Mi 3.7.24 // 19 Uhr // Bibliothek

Vierundsiebzig

Lesung mit Ronya Othmann

»Ich habe gesehen. Das Ich ist ein Zeuge. Es spricht, und doch hat es keine Sprache.«

So beschreibt Ronya Othmann den Vorgang des Erzählens. Nach ihrem Debüt »Die Sommer« legt sie mit »Vierundsiebzig« (Rowohlt) ein ergreifendes literarisches Zeitzeugnis vor.

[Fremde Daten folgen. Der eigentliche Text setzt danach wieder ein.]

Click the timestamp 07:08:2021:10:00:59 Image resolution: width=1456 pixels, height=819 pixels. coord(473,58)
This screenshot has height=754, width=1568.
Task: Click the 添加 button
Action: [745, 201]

Sie will eine Form finden für das Unaussprechliche, den Genozid an der êzîdischen Bevölkerung, den vierundsiebzigsten, verübt 2014 in Shingal von Kämpfern des IS.
»Vierundsiebzig« ist eine Reise zu den Ursprüngen, zu den Tatorten: in die Camps und an die Frontlinien, in die Wohnzimmer der Verwandten und weiter in ein êzîdisches Dorf in der Türkei, in dem heute niemand mehr lebt. Es geht darum, hinzusehen, zuzuhören, Zeugnis abzulegen, Bilder und Berichte mit der eigenen Geschichte zu verbinden, mit einem Leben als Journalistin und Autorin in Deutschland. Ronya Othmann erschafft ein Werk von ungeheurer Dichte, notwendiger Klarheit und Härte. Ihre Stimme ist eine der Diaspora, die auch in den Lesenden tiefe Spuren hinterlässt.